▶ **PROMPT**: Reproduce every one of the following records word for word, line by line.

▶ **SUPPLIED RECORDS**:
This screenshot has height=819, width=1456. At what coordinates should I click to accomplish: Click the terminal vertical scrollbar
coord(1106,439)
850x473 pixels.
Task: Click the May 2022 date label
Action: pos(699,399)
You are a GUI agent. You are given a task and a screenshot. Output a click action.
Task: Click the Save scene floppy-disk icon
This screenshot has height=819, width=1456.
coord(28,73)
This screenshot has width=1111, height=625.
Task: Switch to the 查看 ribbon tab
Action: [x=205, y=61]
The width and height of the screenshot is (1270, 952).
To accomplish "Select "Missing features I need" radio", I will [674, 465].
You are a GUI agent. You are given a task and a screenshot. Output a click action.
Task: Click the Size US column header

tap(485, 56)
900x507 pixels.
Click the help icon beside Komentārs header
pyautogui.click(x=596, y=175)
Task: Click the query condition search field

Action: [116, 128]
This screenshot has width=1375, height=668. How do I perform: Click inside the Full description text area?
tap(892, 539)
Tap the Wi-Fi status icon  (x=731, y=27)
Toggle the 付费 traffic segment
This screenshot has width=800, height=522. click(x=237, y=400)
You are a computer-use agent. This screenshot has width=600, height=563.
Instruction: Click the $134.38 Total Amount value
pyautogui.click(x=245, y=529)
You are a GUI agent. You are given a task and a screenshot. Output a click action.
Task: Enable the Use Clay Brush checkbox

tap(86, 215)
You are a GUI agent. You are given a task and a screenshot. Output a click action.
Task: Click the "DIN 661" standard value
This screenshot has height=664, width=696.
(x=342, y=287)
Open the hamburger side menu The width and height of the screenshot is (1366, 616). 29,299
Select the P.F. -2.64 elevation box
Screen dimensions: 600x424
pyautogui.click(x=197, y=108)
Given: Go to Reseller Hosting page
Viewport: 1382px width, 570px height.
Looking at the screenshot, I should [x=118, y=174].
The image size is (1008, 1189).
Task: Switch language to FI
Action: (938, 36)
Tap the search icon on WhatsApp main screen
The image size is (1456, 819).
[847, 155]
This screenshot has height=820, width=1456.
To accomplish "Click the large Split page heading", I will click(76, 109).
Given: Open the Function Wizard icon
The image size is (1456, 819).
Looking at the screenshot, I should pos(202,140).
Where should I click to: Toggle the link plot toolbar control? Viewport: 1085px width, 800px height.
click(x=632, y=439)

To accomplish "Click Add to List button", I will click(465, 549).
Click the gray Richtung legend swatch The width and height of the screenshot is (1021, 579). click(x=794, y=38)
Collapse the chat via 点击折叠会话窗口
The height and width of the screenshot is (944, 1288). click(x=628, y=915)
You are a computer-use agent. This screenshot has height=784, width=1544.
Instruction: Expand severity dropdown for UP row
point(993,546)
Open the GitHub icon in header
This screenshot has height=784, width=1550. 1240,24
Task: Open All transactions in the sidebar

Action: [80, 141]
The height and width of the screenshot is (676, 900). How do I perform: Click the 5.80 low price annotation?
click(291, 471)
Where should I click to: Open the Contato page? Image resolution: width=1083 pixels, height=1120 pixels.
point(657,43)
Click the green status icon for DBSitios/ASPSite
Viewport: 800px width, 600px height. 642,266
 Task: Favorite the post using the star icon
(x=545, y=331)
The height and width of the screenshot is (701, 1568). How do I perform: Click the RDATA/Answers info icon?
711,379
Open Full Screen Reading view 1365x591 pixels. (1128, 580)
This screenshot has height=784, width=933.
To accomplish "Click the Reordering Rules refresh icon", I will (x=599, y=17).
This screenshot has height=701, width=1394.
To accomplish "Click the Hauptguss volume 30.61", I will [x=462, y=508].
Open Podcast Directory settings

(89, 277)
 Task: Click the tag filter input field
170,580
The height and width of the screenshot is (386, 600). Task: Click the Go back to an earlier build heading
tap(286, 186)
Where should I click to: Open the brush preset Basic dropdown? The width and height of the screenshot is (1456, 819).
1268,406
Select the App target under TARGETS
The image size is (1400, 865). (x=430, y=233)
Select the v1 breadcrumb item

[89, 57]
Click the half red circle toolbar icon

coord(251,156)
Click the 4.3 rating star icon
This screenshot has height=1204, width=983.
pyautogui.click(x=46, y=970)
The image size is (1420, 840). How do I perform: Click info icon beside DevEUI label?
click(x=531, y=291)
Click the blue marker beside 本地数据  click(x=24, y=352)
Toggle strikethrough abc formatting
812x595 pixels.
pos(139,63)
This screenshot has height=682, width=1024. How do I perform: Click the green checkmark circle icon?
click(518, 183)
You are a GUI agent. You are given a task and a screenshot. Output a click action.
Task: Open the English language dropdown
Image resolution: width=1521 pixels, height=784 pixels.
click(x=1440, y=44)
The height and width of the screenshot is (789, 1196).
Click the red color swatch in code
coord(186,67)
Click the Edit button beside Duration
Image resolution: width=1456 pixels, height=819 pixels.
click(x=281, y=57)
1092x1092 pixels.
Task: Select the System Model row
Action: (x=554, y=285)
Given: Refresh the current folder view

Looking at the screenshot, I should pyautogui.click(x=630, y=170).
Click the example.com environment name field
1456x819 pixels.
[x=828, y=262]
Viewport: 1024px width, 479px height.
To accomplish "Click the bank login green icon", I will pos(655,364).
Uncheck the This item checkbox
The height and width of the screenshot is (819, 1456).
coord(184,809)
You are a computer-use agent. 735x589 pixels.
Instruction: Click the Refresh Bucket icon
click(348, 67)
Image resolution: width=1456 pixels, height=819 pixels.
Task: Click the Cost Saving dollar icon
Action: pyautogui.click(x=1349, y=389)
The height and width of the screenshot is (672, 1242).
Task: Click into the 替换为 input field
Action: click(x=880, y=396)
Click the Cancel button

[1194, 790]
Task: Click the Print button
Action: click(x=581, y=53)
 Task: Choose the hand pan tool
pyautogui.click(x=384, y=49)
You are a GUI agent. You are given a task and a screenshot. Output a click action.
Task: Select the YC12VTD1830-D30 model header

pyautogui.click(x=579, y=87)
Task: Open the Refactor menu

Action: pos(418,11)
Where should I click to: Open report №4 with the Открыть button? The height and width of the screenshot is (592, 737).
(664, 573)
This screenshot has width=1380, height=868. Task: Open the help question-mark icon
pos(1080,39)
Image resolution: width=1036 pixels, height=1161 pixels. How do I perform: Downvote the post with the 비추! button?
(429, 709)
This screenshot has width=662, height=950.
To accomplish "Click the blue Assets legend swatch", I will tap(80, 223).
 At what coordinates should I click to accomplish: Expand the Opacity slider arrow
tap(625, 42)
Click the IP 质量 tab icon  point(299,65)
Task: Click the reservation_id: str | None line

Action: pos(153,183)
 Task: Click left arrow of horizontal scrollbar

▶ **REPLY**:
This screenshot has height=819, width=1456. At what coordinates should I click to accomplish: Click the terminal vertical scrollbar
coord(1106,439)
850x473 pixels.
Task: Click the May 2022 date label
Action: pos(699,399)
You are a GUI agent. You are given a task and a screenshot. Output a click action.
Task: Click the Save scene floppy-disk icon
This screenshot has height=819, width=1456.
coord(28,73)
This screenshot has width=1111, height=625.
Task: Switch to the 查看 ribbon tab
Action: [x=205, y=61]
The width and height of the screenshot is (1270, 952).
To accomplish "Select "Missing features I need" radio", I will [674, 465].
You are a GUI agent. You are given a task and a screenshot. Output a click action.
Task: Click the Size US column header

tap(485, 56)
900x507 pixels.
Click the help icon beside Komentārs header
pyautogui.click(x=596, y=175)
Task: Click the query condition search field

Action: [116, 128]
This screenshot has width=1375, height=668. How do I perform: Click inside the Full description text area?
tap(892, 539)
Tap the Wi-Fi status icon  (x=731, y=27)
Toggle the 付费 traffic segment
This screenshot has width=800, height=522. click(x=237, y=400)
You are a computer-use agent. This screenshot has width=600, height=563.
Instruction: Click the $134.38 Total Amount value
pyautogui.click(x=245, y=529)
You are a GUI agent. You are given a task and a screenshot. Output a click action.
Task: Enable the Use Clay Brush checkbox

tap(86, 215)
You are a GUI agent. You are given a task and a screenshot. Output a click action.
Task: Click the "DIN 661" standard value
This screenshot has height=664, width=696.
(x=342, y=287)
Open the hamburger side menu The width and height of the screenshot is (1366, 616). 29,299
Select the P.F. -2.64 elevation box
Screen dimensions: 600x424
pyautogui.click(x=197, y=108)
Given: Go to Reseller Hosting page
Viewport: 1382px width, 570px height.
Looking at the screenshot, I should [x=118, y=174].
The image size is (1008, 1189).
Task: Switch language to FI
Action: (938, 36)
Tap the search icon on WhatsApp main screen
The image size is (1456, 819).
[847, 155]
This screenshot has height=820, width=1456.
To accomplish "Click the large Split page heading", I will click(76, 109).
Given: Open the Function Wizard icon
The image size is (1456, 819).
Looking at the screenshot, I should pos(202,140).
Where should I click to: Toggle the link plot toolbar control? Viewport: 1085px width, 800px height.
click(x=632, y=439)

To accomplish "Click Add to List button", I will click(465, 549).
Click the gray Richtung legend swatch The width and height of the screenshot is (1021, 579). click(x=794, y=38)
Collapse the chat via 点击折叠会话窗口
The height and width of the screenshot is (944, 1288). click(x=628, y=915)
You are a computer-use agent. This screenshot has height=784, width=1544.
Instruction: Expand severity dropdown for UP row
point(993,546)
Open the GitHub icon in header
This screenshot has height=784, width=1550. 1240,24
Task: Open All transactions in the sidebar

Action: [80, 141]
The height and width of the screenshot is (676, 900). How do I perform: Click the 5.80 low price annotation?
click(291, 471)
Where should I click to: Open the Contato page? Image resolution: width=1083 pixels, height=1120 pixels.
point(657,43)
Click the green status icon for DBSitios/ASPSite
Viewport: 800px width, 600px height. 642,266
 Task: Favorite the post using the star icon
(x=545, y=331)
The height and width of the screenshot is (701, 1568). How do I perform: Click the RDATA/Answers info icon?
711,379
Open Full Screen Reading view 1365x591 pixels. (1128, 580)
This screenshot has height=784, width=933.
To accomplish "Click the Reordering Rules refresh icon", I will (x=599, y=17).
This screenshot has height=701, width=1394.
To accomplish "Click the Hauptguss volume 30.61", I will [x=462, y=508].
Open Podcast Directory settings

(89, 277)
 Task: Click the tag filter input field
170,580
The height and width of the screenshot is (386, 600). Task: Click the Go back to an earlier build heading
tap(286, 186)
Where should I click to: Open the brush preset Basic dropdown? The width and height of the screenshot is (1456, 819).
1268,406
Select the App target under TARGETS
The image size is (1400, 865). (x=430, y=233)
Select the v1 breadcrumb item

[89, 57]
Click the half red circle toolbar icon

coord(251,156)
Click the 4.3 rating star icon
This screenshot has height=1204, width=983.
pyautogui.click(x=46, y=970)
The image size is (1420, 840). How do I perform: Click info icon beside DevEUI label?
click(x=531, y=291)
Click the blue marker beside 本地数据  click(x=24, y=352)
Toggle strikethrough abc formatting
812x595 pixels.
pos(139,63)
This screenshot has height=682, width=1024. How do I perform: Click the green checkmark circle icon?
click(518, 183)
You are a GUI agent. You are given a task and a screenshot. Output a click action.
Task: Open the English language dropdown
Image resolution: width=1521 pixels, height=784 pixels.
click(x=1440, y=44)
The height and width of the screenshot is (789, 1196).
Click the red color swatch in code
coord(186,67)
Click the Edit button beside Duration
Image resolution: width=1456 pixels, height=819 pixels.
click(x=281, y=57)
1092x1092 pixels.
Task: Select the System Model row
Action: (x=554, y=285)
Given: Refresh the current folder view

Looking at the screenshot, I should pyautogui.click(x=630, y=170).
Click the example.com environment name field
1456x819 pixels.
[x=828, y=262]
Viewport: 1024px width, 479px height.
To accomplish "Click the bank login green icon", I will pos(655,364).
Uncheck the This item checkbox
The height and width of the screenshot is (819, 1456).
coord(184,809)
You are a computer-use agent. 735x589 pixels.
Instruction: Click the Refresh Bucket icon
click(348, 67)
Image resolution: width=1456 pixels, height=819 pixels.
Task: Click the Cost Saving dollar icon
Action: pyautogui.click(x=1349, y=389)
The height and width of the screenshot is (672, 1242).
Task: Click into the 替换为 input field
Action: click(x=880, y=396)
Click the Cancel button

[1194, 790]
Task: Click the Print button
Action: click(x=581, y=53)
 Task: Choose the hand pan tool
pyautogui.click(x=384, y=49)
You are a GUI agent. You are given a task and a screenshot. Output a click action.
Task: Select the YC12VTD1830-D30 model header

pyautogui.click(x=579, y=87)
Task: Open the Refactor menu

Action: pos(418,11)
Where should I click to: Open report №4 with the Открыть button? The height and width of the screenshot is (592, 737).
(664, 573)
This screenshot has width=1380, height=868. Task: Open the help question-mark icon
pos(1080,39)
Image resolution: width=1036 pixels, height=1161 pixels. How do I perform: Downvote the post with the 비추! button?
(429, 709)
This screenshot has width=662, height=950.
To accomplish "Click the blue Assets legend swatch", I will tap(80, 223).
 At what coordinates should I click to accomplish: Expand the Opacity slider arrow
tap(625, 42)
Click the IP 质量 tab icon  point(299,65)
Task: Click the reservation_id: str | None line

Action: pos(153,183)
 Task: Click left arrow of horizontal scrollbar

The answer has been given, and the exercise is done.